I like Nutrigrain as much as the next person but this idea is leaving me cold: Haven’t we reached peak hipster cafe bullshit yet?
Because this cafe is in painfully-hip Shoreditch in London’s East End. But pretty soon you just know that there is going to be a cereal cafe here. Next to the cat cafe. And the secret coffee shop up that is so cool it doesn’t have a sign on the door. And the converted shipping container/tram stop/car boot cafe. And the paperless news stand cafe. And the water-only restaurant.
I love breakfast. I love to eat it on my own, I like to meet other people to eat it, I like to eat it all day long (it turns out that I like it so much, I sound like Dr Seuss when I talk about it).
But I just wonder whether we need our bacon and eggs to come with this bottomless cup of over-hyped gimmicky nonsense.
My needs aren’t great. I want breakfast. And I don’t want cat hair in it.
I’m not immune to marketing (or cat hair). But if you are going to open a new and interesting cafe, I’d like you to take a few things on board.

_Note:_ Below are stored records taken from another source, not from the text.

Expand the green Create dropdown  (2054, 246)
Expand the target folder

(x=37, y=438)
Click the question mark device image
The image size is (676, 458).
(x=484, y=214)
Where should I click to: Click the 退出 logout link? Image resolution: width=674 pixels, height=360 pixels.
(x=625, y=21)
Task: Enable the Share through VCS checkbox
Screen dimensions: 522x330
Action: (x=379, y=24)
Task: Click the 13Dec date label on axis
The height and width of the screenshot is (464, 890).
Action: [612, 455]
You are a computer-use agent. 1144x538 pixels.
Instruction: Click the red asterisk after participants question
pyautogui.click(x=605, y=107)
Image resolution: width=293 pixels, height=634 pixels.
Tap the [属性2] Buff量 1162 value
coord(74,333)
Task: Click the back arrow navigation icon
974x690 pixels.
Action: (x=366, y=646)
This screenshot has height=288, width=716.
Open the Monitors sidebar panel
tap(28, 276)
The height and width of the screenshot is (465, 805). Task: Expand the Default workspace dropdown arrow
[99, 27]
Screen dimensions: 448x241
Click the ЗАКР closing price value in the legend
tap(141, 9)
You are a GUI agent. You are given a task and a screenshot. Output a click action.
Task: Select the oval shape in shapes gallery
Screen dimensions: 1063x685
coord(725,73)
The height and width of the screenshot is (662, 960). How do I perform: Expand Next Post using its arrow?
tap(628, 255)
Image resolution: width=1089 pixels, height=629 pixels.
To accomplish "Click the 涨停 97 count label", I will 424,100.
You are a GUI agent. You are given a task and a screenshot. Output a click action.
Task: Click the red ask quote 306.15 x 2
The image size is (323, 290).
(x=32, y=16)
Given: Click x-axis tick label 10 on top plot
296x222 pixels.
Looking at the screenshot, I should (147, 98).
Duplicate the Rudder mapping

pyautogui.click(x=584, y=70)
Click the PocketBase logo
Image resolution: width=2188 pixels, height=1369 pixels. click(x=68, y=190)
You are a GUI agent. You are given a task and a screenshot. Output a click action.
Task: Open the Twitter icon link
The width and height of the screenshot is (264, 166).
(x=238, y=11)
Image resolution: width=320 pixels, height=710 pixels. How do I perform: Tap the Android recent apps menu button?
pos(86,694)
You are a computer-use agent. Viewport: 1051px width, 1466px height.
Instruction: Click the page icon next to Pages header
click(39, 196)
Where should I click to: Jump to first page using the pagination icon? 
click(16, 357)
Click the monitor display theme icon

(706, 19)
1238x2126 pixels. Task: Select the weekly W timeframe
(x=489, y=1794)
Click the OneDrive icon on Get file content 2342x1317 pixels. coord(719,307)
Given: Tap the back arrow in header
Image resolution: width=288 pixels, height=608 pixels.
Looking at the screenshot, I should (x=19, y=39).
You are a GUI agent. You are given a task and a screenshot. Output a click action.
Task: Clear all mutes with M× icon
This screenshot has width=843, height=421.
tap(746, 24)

Firstly, I am not interested in waiting for a coffee made from a single origin bean with its own passport that was shat out by a discerning skunk and then ground between the butt-cheeks of Bono. And I don’t want to pay like you’ve flown every bean in on its own Business Class seat.
I also want to sit on an actual seat. Not a milk crate. Not a cardboard box (or something styled to look like a cardboard box because that is as ridiculous as it sounds). Not on a Tibetan prayer stool or on the floor. Something with a bit of lumbar support would be great.
I want some space between tables. I know that you’re a popular operation and you want to fit as many lucky patrons in, but if I accidentally drop a sugar cube into my neighbour’s scrambled eggs, that is on you.